TASK INPUTS >>
--

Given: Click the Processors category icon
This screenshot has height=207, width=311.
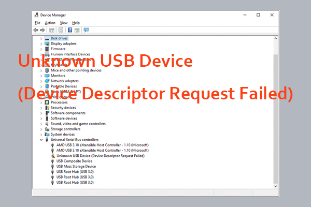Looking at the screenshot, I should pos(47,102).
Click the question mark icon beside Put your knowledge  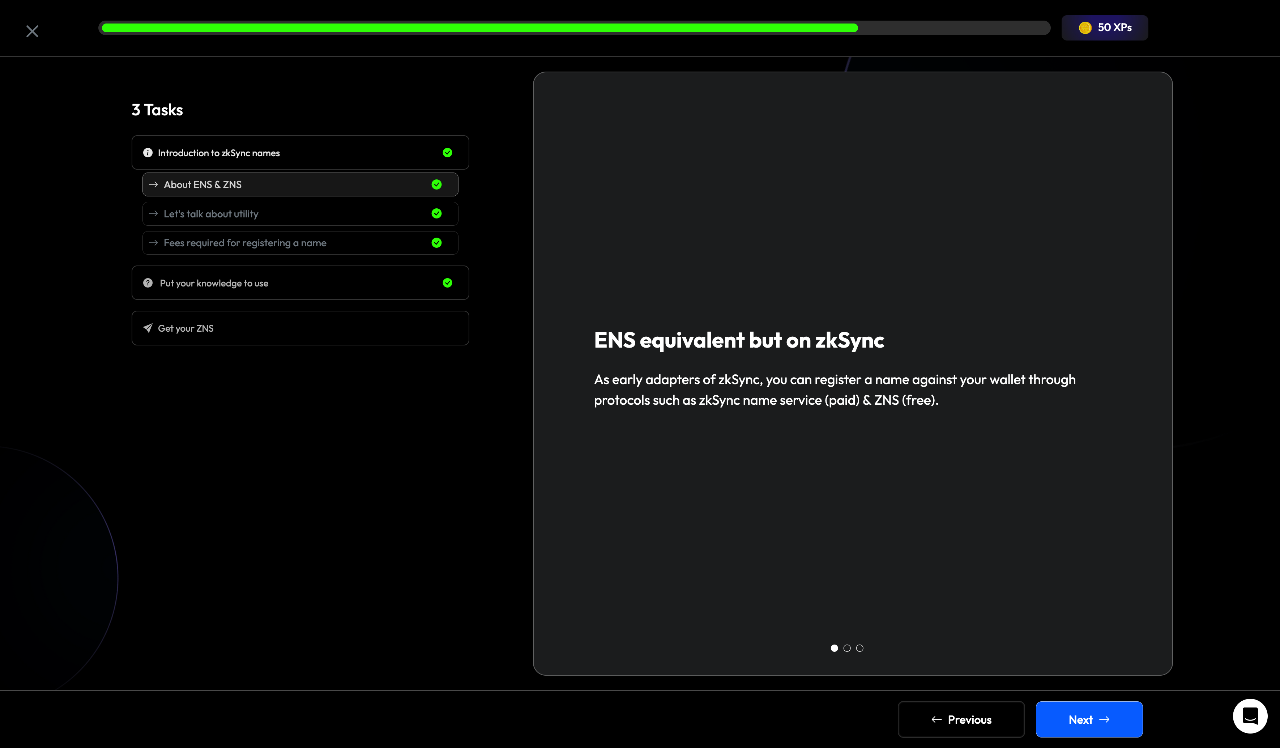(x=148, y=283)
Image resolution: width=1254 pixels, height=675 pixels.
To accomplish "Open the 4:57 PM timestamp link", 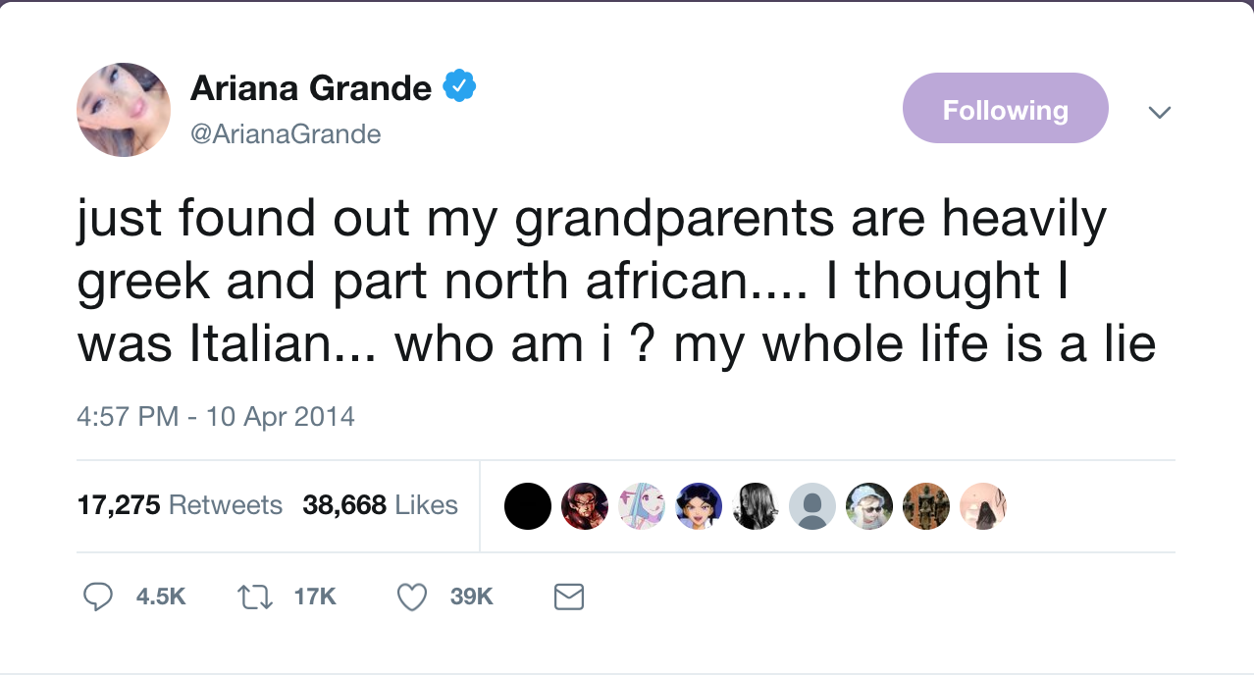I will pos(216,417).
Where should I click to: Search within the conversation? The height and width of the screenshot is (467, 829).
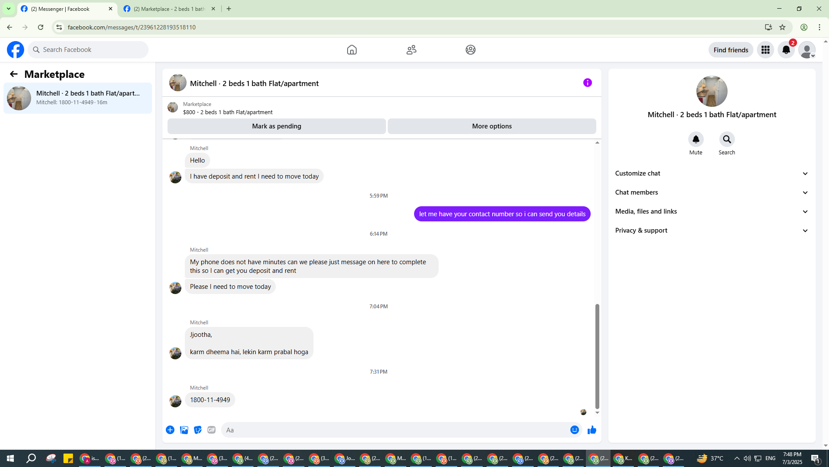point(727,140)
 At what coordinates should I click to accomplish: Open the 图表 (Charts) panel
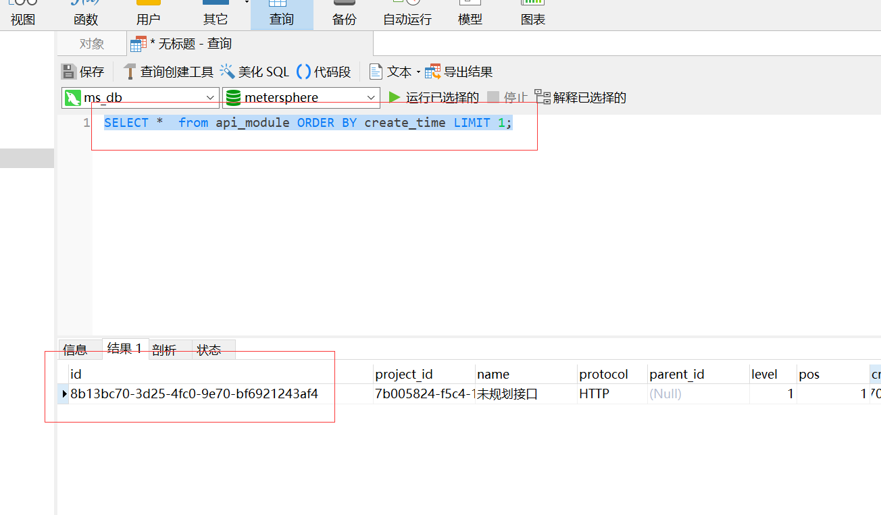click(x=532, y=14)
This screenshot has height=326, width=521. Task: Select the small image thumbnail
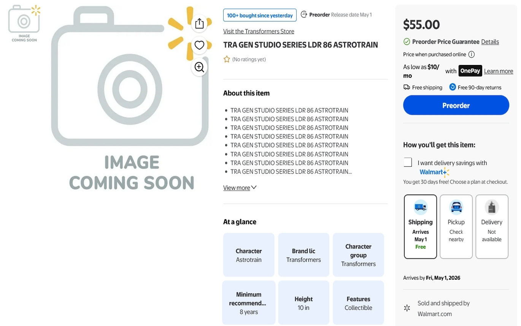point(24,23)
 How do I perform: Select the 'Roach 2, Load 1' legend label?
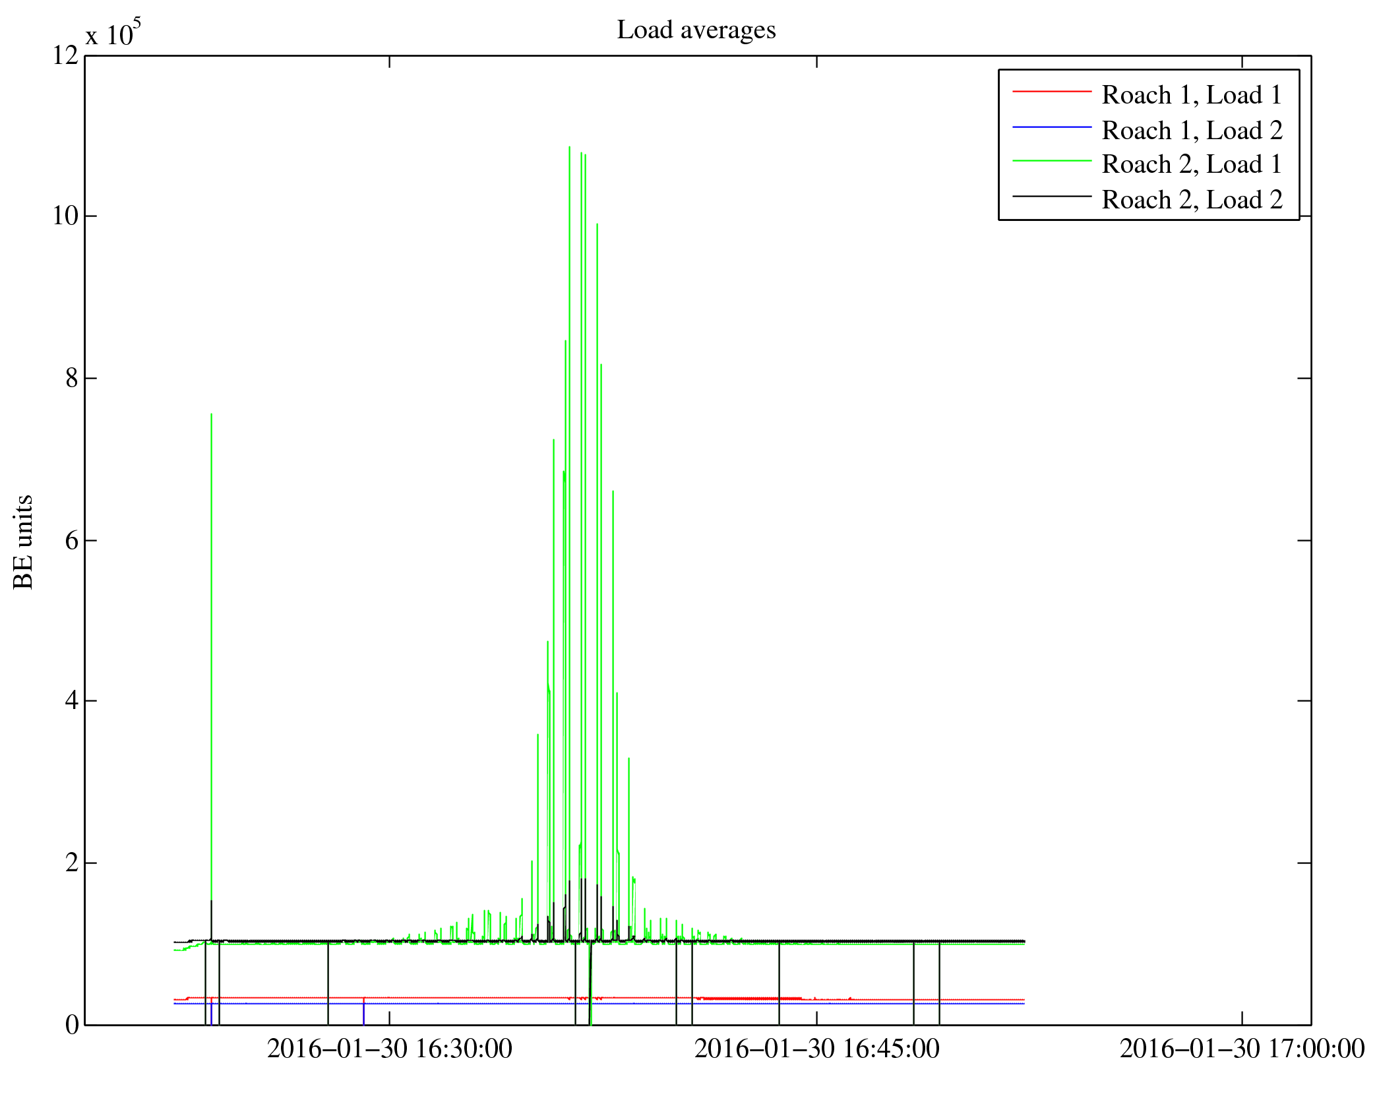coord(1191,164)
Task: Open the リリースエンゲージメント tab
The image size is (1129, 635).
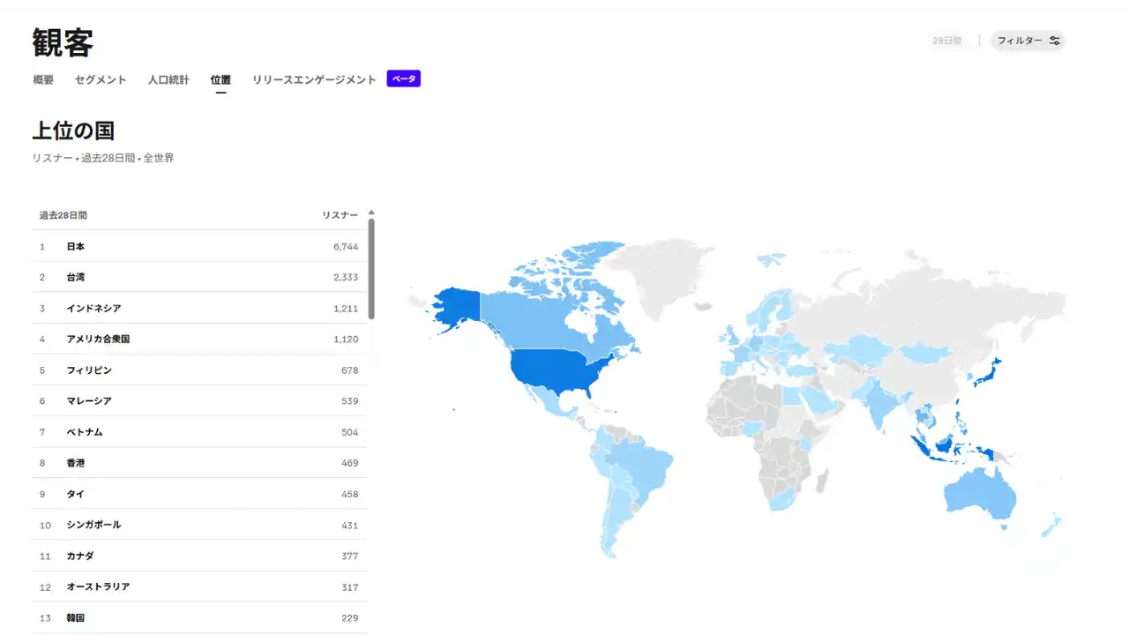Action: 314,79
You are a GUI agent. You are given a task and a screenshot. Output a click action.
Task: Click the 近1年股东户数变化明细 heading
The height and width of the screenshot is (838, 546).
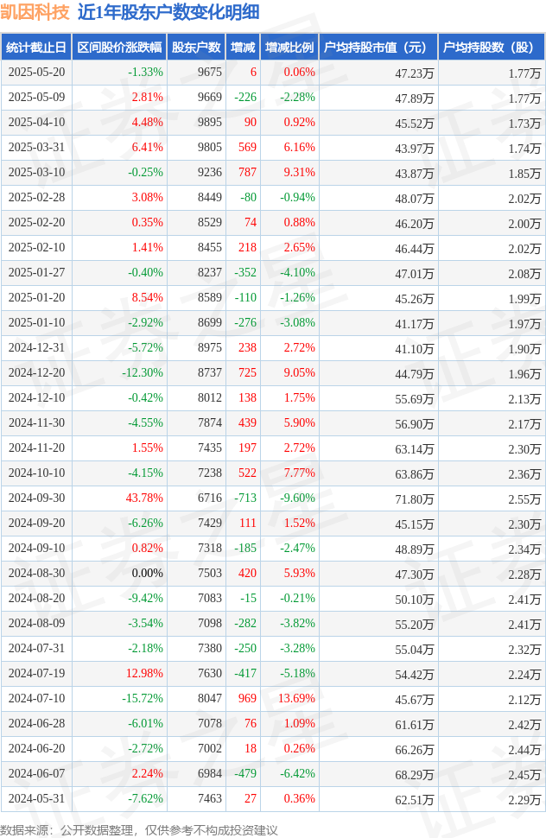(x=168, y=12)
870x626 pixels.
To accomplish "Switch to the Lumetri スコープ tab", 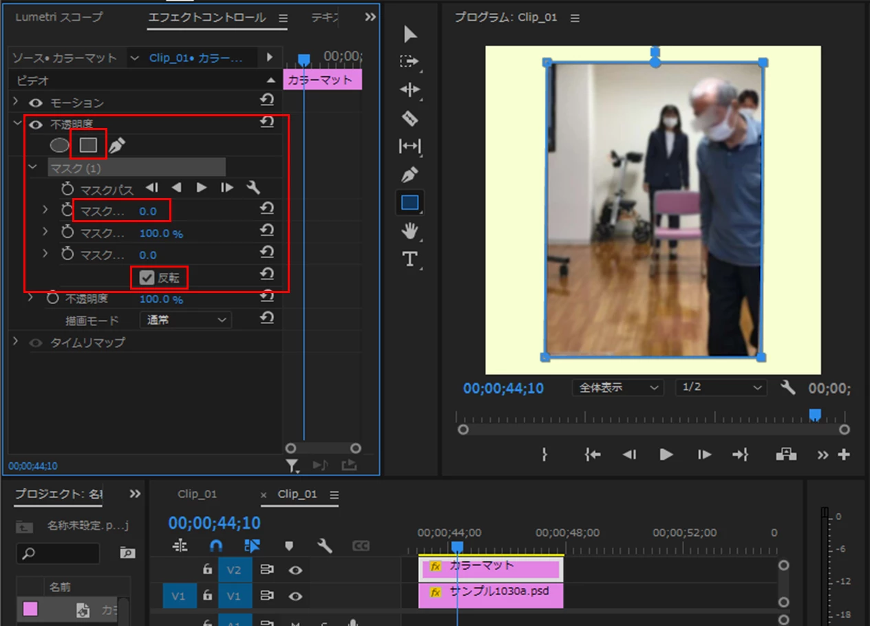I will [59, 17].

--

TASK STATEMENT >>
In the material above, swap "thumbnail" for "preview" and write out again the lines beginning with the one that contains "This screenshot has height=326, width=521." and going on through the one that contains "Action: 314,79". Keep everything else unchanged, and leave the pictures out.

WRITTEN REPLY >>
This screenshot has height=326, width=521. Task: Select the small image preview
point(24,23)
 How do I perform: Select the 'Roach 2, Load 1' legend label?
coord(1191,164)
Task: Open the リリースエンゲージメント tab
The image size is (1129, 635).
Action: 314,79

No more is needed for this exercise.